● **Data lines**
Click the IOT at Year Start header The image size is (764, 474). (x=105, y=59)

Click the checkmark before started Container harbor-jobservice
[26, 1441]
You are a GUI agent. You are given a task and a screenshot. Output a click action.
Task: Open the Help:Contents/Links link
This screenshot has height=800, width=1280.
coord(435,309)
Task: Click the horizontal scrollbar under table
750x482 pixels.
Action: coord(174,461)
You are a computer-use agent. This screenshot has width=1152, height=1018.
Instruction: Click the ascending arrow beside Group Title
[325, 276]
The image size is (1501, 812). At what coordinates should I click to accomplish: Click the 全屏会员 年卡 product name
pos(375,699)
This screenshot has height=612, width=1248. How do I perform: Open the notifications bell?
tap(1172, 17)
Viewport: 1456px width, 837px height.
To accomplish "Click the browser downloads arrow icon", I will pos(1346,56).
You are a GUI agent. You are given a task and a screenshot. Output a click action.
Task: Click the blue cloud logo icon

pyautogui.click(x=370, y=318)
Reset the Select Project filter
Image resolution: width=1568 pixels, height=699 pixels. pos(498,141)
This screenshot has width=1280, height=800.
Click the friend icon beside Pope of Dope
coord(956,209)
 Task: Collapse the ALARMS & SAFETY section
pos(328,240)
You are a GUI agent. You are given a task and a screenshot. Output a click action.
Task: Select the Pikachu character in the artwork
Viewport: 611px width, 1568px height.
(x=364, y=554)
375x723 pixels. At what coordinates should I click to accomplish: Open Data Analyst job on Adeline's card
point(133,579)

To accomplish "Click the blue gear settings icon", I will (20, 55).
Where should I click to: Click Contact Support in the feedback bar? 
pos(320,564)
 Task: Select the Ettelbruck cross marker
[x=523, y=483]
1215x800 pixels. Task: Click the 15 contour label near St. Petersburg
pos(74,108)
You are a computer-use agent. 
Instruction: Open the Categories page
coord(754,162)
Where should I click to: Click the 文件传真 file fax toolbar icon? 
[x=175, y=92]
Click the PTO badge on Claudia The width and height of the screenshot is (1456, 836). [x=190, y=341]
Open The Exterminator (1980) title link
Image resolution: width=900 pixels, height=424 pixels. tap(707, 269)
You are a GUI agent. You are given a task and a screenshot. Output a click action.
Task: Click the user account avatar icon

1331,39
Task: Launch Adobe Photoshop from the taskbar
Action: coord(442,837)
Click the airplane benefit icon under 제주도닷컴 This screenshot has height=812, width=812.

● **Given instruction**
Reproduce every one of the entries above, line for line, without changing a single character.

● **Correct answer**
Click the IOT at Year Start header The image size is (764, 474). (x=105, y=59)

Click the checkmark before started Container harbor-jobservice
[26, 1441]
You are a GUI agent. You are given a task and a screenshot. Output a click action.
Task: Open the Help:Contents/Links link
This screenshot has height=800, width=1280.
coord(435,309)
Task: Click the horizontal scrollbar under table
750x482 pixels.
Action: coord(174,461)
You are a computer-use agent. This screenshot has width=1152, height=1018.
Instruction: Click the ascending arrow beside Group Title
[325, 276]
The image size is (1501, 812). At what coordinates should I click to accomplish: Click the 全屏会员 年卡 product name
pos(375,699)
This screenshot has height=612, width=1248. How do I perform: Open the notifications bell?
tap(1172, 17)
Viewport: 1456px width, 837px height.
To accomplish "Click the browser downloads arrow icon", I will pos(1346,56).
You are a GUI agent. You are given a task and a screenshot. Output a click action.
Task: Click the blue cloud logo icon

pyautogui.click(x=370, y=318)
Reset the Select Project filter
Image resolution: width=1568 pixels, height=699 pixels. pos(498,141)
This screenshot has width=1280, height=800.
Click the friend icon beside Pope of Dope
coord(956,209)
 Task: Collapse the ALARMS & SAFETY section
pos(328,240)
You are a GUI agent. You are given a task and a screenshot. Output a click action.
Task: Select the Pikachu character in the artwork
Viewport: 611px width, 1568px height.
(x=364, y=554)
375x723 pixels. At what coordinates should I click to accomplish: Open Data Analyst job on Adeline's card
point(133,579)

To accomplish "Click the blue gear settings icon", I will (20, 55).
Where should I click to: Click Contact Support in the feedback bar? 
pos(320,564)
 Task: Select the Ettelbruck cross marker
[x=523, y=483]
1215x800 pixels. Task: Click the 15 contour label near St. Petersburg
pos(74,108)
You are a computer-use agent. 
Instruction: Open the Categories page
coord(754,162)
Where should I click to: Click the 文件传真 file fax toolbar icon? 
[x=175, y=92]
Click the PTO badge on Claudia The width and height of the screenshot is (1456, 836). [x=190, y=341]
Open The Exterminator (1980) title link
Image resolution: width=900 pixels, height=424 pixels. tap(707, 269)
You are a GUI agent. You are given a task and a screenshot. Output a click action.
Task: Click the user account avatar icon

1331,39
Task: Launch Adobe Photoshop from the taskbar
Action: coord(442,837)
Click the airplane benefit icon under 제주도닷컴 This screenshot has height=812, width=812.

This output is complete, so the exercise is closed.